Pagati con 56 centesimi per litro di latte, i produttori lo buttano per protesta sulle strade. Quelli fra loro che non si sono mai arricchiti e non possono più fare affidamento sulla pastorizia per campare, insieme ai pastori salariati a rischio licenziamento, sono in prima fila nei blocchi stradali a urlare contro gli industriali e il loro governo: “ci avete ridotti a vivere come i terremotati”. I produttori rivendicano almeno 1 euro per litro di latte più Iva, decisi ad andare fino in fondo con la clamorosa lotta intrapresa, dal nord al sud in tutta la Sardegna. Hanno annunciato il sabotaggio delle elezioni regionali dell’imminente 24 febbraio, se il governo non interverrà a risolvere il loro problema.
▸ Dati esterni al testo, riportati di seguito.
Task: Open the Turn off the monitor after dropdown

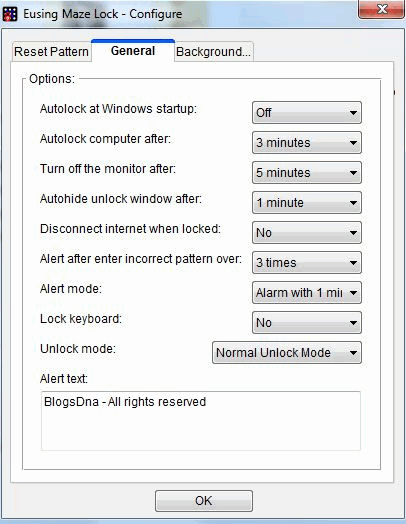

SALVINI STAI ATTENTO CON I PASTORI NON SI SCHERZA

Le promesse e gli impegni del vicepremier: “entro 48 ore – ha dichiarato – risolverò il problema”

Il 12 febbraio nell’incontro con una delegazione di produttori di latte sardi, Salvini aveva ufficialmente dichiarato: “lavoro per una soluzione entro 48 ore per restituire dignità e lavoro ai sardi”. Un altro incontro durato 5 ore c’è stato il 14 febbraio. Salvini, dopo aver fatto la quotidiana sparata demagogo-propagandistica: “oggi sarò al ministero a oltranza, fino a che non si trova una soluzione con tutte le parti interessate”, ha finito con un nuovo rinvio al 16 febbraio.

L’offerta degli industriali dei caseifici ai produttori si è fermata a 65 euro al litro, a fronte di 1 euro più iva rivendicati.

Le 48 ore, entro le quali doveva trovare la “soluzione”, saranno già passate 2 volte quando sabato pomeriggio ci sarà un altro incontro fra le parti.

A margine dell’ultimo incontro, Salvini ha dichiarato di non tollerare più che i produttori versino latte e occupino le strade.

Salvini attento a non scivolare sul latte della rivolta.